Dataset entries:
---+---

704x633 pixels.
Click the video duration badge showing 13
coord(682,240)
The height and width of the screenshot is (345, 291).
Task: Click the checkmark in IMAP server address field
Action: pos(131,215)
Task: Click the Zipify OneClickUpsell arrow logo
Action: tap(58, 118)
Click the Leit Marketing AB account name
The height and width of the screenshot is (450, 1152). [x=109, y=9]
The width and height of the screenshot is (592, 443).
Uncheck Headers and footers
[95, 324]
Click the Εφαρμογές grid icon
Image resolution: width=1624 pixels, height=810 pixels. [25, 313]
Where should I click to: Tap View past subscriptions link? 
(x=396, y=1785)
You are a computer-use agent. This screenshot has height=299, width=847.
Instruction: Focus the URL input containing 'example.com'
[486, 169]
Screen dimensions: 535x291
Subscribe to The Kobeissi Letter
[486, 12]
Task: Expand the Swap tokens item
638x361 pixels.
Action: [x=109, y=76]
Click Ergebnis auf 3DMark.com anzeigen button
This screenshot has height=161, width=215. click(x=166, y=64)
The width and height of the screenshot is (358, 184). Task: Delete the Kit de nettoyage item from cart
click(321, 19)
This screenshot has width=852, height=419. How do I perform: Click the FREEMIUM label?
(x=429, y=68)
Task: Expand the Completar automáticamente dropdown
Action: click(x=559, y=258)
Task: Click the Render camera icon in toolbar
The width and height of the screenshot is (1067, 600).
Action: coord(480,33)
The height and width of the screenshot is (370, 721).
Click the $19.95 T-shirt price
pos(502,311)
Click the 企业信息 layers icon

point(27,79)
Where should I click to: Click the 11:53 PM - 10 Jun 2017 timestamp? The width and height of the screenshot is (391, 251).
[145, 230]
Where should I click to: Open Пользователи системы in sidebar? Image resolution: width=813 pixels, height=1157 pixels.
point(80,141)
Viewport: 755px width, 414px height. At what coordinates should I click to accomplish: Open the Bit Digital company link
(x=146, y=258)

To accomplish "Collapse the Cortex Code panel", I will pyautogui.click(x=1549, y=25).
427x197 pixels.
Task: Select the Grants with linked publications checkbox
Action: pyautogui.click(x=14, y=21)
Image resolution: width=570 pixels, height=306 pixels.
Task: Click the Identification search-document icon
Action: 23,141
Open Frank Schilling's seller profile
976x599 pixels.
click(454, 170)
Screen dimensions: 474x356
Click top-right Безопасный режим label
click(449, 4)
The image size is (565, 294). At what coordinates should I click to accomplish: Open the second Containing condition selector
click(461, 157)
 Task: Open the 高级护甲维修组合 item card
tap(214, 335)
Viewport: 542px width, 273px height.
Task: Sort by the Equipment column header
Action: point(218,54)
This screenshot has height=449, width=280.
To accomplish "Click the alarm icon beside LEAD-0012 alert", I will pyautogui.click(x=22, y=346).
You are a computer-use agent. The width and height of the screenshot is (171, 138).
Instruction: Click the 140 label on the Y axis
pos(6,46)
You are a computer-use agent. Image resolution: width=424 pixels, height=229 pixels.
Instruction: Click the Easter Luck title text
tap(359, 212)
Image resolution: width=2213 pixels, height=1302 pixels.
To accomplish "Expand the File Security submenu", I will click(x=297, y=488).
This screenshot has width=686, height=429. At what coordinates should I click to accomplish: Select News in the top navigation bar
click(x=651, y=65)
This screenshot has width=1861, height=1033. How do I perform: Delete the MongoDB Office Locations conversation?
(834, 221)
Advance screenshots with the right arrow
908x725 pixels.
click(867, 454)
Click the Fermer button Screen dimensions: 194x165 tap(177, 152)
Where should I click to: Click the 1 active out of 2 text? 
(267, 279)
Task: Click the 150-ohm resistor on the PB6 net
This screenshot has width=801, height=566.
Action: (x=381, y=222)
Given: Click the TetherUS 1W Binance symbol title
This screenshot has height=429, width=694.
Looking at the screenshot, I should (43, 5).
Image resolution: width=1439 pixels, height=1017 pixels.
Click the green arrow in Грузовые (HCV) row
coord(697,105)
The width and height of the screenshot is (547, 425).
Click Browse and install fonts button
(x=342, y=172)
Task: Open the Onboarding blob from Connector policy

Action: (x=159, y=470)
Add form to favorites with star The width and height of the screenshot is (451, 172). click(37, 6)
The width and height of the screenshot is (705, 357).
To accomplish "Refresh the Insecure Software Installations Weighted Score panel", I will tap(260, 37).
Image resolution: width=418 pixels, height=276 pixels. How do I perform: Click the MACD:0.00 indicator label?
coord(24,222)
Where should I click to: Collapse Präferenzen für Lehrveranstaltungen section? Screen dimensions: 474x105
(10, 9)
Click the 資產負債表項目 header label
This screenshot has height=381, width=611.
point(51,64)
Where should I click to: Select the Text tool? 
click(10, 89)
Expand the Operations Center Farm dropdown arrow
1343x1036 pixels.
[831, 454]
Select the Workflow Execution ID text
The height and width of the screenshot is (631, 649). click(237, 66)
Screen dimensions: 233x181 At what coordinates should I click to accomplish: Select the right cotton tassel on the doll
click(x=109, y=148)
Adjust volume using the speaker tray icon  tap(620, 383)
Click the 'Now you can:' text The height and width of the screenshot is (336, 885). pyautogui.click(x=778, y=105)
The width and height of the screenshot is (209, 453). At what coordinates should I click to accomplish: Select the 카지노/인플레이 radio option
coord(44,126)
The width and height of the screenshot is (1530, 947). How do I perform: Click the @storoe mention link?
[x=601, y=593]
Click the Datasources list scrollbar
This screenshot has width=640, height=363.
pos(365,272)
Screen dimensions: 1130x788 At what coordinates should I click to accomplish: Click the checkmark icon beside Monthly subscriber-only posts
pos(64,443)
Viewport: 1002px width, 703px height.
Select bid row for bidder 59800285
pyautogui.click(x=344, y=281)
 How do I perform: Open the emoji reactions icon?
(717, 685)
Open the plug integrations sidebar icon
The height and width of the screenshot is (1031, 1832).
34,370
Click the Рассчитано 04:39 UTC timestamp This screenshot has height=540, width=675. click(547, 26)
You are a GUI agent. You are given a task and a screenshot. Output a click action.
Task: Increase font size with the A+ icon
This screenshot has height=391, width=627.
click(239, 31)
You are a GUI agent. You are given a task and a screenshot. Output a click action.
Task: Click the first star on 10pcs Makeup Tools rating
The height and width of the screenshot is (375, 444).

---+---

WORK ORDER: Find "This screenshot has width=852, height=419." in the entries above and copy that whole line exactly, then each line after it through the line that contains "You are a computer-use agent. The".

EXERCISE ANSWER:
This screenshot has width=852, height=419. How do I perform: Click the FREEMIUM label?
(x=429, y=68)
Task: Expand the Completar automáticamente dropdown
Action: click(x=559, y=258)
Task: Click the Render camera icon in toolbar
The width and height of the screenshot is (1067, 600).
Action: coord(480,33)
The height and width of the screenshot is (370, 721).
Click the $19.95 T-shirt price
pos(502,311)
Click the 企业信息 layers icon

point(27,79)
Where should I click to: Click the 11:53 PM - 10 Jun 2017 timestamp? The width and height of the screenshot is (391, 251).
[145, 230]
Where should I click to: Open Пользователи системы in sidebar? Image resolution: width=813 pixels, height=1157 pixels.
point(80,141)
Viewport: 755px width, 414px height. At what coordinates should I click to accomplish: Open the Bit Digital company link
(x=146, y=258)

To accomplish "Collapse the Cortex Code panel", I will pyautogui.click(x=1549, y=25).
427x197 pixels.
Task: Select the Grants with linked publications checkbox
Action: pyautogui.click(x=14, y=21)
Image resolution: width=570 pixels, height=306 pixels.
Task: Click the Identification search-document icon
Action: 23,141
Open Frank Schilling's seller profile
976x599 pixels.
click(454, 170)
Screen dimensions: 474x356
Click top-right Безопасный режим label
click(449, 4)
The image size is (565, 294). At what coordinates should I click to accomplish: Open the second Containing condition selector
click(461, 157)
 Task: Open the 高级护甲维修组合 item card
tap(214, 335)
Viewport: 542px width, 273px height.
Task: Sort by the Equipment column header
Action: point(218,54)
This screenshot has height=449, width=280.
To accomplish "Click the alarm icon beside LEAD-0012 alert", I will pyautogui.click(x=22, y=346).
You are a computer-use agent. The width and height of the screenshot is (171, 138).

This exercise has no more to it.